The study included seven adults who underwent transsphenoidal adenomectomy to treat Cushing’s disease, and five with Cushing’s syndrome who underwent adrenalectomy or adrenal radiofrequency ablation, a procedure that uses heat to destroy tumor cells. Six adults who had pituitary surgery for reasons other than Cushing’s also were included, serving as controls.

Patients’ cortisol levels fell, but few had levels below 5 mcg/mL after surgery

Among Cushing’s patients, mean blood cortisol levels fell by about half three days after surgery compared with their values before surgery (8.5 vs. 19.9 mcg/dL). Among control patients without Cushing’s, blood cortisol levels were significantly higher right after than before surgery (31.2 vs. 15.9 mcg/dL), a difference that persisted over time.

On the third day after surgery, four (57%) Cushing’s disease patients and two people (40%) with adrenal Cushing’s syndrome saw their cortisol levels dip below 5 mcg/dL, but none developed symptoms of hypocortisolism. No control group patients had cortisol levels below 5 mcg/dL at any time point.

Right after surgery, however, the proportion of patients with cortisol levels below 5 mcg/mL was low, at 11%. This suggests that “perioperative glucocorticoid replacement in curative surgery for [Cushing’s syndrome] may be safely omitted until the first postoperative day,” the researchers wrote.

Patients were discharged after a mean of 11 days, and prescribed a mean, 26 mg daily dose of hydrocortisone, a glucocorticoid.
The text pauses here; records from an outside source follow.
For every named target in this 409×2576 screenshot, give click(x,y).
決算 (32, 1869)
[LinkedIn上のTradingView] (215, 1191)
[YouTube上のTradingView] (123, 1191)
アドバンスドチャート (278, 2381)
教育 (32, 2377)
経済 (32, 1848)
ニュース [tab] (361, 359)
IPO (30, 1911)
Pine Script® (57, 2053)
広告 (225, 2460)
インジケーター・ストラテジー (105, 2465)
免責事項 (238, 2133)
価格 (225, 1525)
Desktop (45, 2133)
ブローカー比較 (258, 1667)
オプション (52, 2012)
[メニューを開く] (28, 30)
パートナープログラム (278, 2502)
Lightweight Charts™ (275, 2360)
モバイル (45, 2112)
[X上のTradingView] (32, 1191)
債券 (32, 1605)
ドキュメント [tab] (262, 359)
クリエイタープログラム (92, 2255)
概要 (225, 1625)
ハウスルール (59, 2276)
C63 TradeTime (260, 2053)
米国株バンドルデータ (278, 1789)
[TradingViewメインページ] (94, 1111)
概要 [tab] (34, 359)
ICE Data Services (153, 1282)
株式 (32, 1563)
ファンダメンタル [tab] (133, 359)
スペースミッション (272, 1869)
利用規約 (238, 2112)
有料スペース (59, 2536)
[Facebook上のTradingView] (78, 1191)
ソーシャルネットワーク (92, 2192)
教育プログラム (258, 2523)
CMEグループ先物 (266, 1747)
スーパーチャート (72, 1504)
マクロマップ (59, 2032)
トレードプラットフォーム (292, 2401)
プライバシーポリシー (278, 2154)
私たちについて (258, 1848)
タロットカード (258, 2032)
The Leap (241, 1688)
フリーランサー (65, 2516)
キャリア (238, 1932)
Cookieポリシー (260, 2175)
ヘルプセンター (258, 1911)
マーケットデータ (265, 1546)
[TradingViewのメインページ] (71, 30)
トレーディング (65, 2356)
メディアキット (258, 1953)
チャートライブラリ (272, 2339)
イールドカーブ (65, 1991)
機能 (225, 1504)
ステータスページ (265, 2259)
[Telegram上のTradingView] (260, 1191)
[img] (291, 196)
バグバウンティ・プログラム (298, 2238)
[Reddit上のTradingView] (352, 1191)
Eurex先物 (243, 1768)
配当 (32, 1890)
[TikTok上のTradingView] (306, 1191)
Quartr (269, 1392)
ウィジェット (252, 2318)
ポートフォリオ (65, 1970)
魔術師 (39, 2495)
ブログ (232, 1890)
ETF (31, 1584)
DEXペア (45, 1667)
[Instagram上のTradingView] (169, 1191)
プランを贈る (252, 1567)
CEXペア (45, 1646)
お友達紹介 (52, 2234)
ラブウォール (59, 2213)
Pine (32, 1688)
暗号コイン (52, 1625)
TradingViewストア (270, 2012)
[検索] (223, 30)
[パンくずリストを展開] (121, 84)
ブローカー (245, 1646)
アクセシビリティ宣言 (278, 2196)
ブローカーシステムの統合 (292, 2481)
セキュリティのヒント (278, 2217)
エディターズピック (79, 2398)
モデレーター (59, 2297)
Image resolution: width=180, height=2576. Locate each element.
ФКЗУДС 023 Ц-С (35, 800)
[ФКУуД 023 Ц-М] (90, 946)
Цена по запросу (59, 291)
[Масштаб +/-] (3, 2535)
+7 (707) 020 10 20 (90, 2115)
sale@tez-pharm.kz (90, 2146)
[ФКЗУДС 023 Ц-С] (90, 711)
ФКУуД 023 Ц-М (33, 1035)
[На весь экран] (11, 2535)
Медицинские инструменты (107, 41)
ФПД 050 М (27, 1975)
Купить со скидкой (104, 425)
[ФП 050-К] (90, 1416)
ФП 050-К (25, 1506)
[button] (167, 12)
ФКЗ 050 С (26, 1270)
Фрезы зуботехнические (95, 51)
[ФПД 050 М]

Two Cushing’s disease patients were discharged without glucocorticoids due to signs of hypercortisolism (overly high cortisol levels) during their hospital stay.

For patients who needed hydrocortisone after being discharged from the hospital, it took a mean of 129 days for their cortisol levels to rise above 5 mcg/mL. Hydrocortisone treatment was stopped after a mean of 402 days (slightly more than one year).

None of the patients required permanent replacement treatment, but two were lost to follow-up before their cortisol levels normalized. No one developed venous thromboembolism, which refers to a blood clot that forms in a vein, due to hypercortisolism.

“There were no safety concerns for withholding glucocorticoid replacement until the morning of the first postoperative day, suggesting that this approach represents a reasonable clinical strategy,” the researchers wrote, noting that their findings should be confirmed in larger studies.